I still love my students, but I’ve stopped loving my job. It hurts my heart to have to write that, it’s hard to love your job when you’re taken for granted. They don’t care about what I offer our students, or about the research I do. I’m not special in this regard — they don’t care less about me than they do any other professor.
I woke up this morning and read about the football coach’s new contract. The list of compensation he’ll receive is mind-boggling. This year, he’ll receive a royalty of $145,000 a month, and that’s just to start, because he’ll get a raise of $25,000 every year. I’ll bet Coach Clark loves his job. I’ll bet he feels appreciated by ASU every single day. Most years, I don’t even get a raise.
I’m a full professor. But with nearly 20 years as a professor, and with an excellent record in teaching, research and service, embarrassingly, I make $75,768 a year.
Many of my students become police officers, and their average starting pay in North Carolina is almost exactly $25,000 less than my salary with a Ph.D, and almost exactly the same amount when you factor in my monthly $955 student loan payment.
Let that sink in for a minute. How much does ASU compensate me? As much as a young person with no experience and a newly minted bachelor’s degree. Can you imagine how that makes me feel? In a word — demoralized.
A small raise is being bandied about this year, but it won’t happen.
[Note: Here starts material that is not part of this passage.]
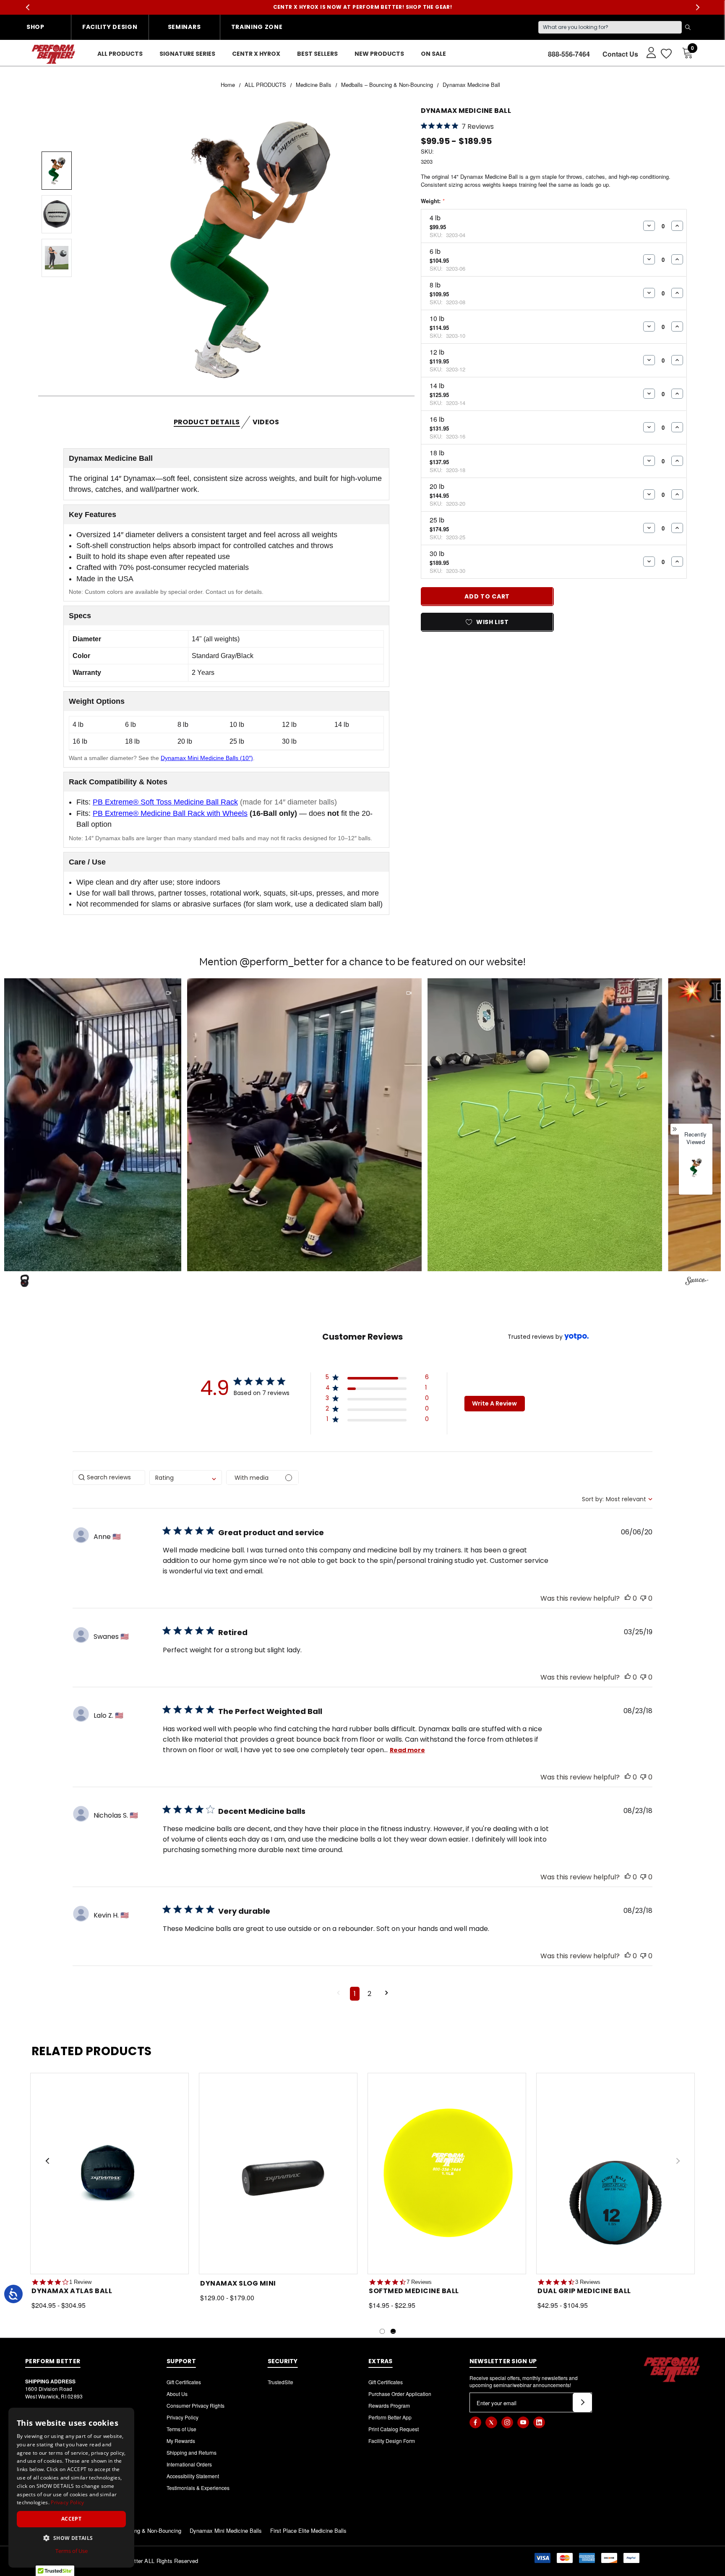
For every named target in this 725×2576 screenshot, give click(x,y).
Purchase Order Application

We’ll get some new building, a new coach, a bunch of new administrators who make far more than we do, and heartfelt apologies because, they’ll tell us, the money just isn’t there. I’d like to make what people think professors make. I’d like to think that my hard work is valued. I’d like for someone — the board, our chancellor, the state legislature — to just care, because I’d really, really like to be able to say I love my job again.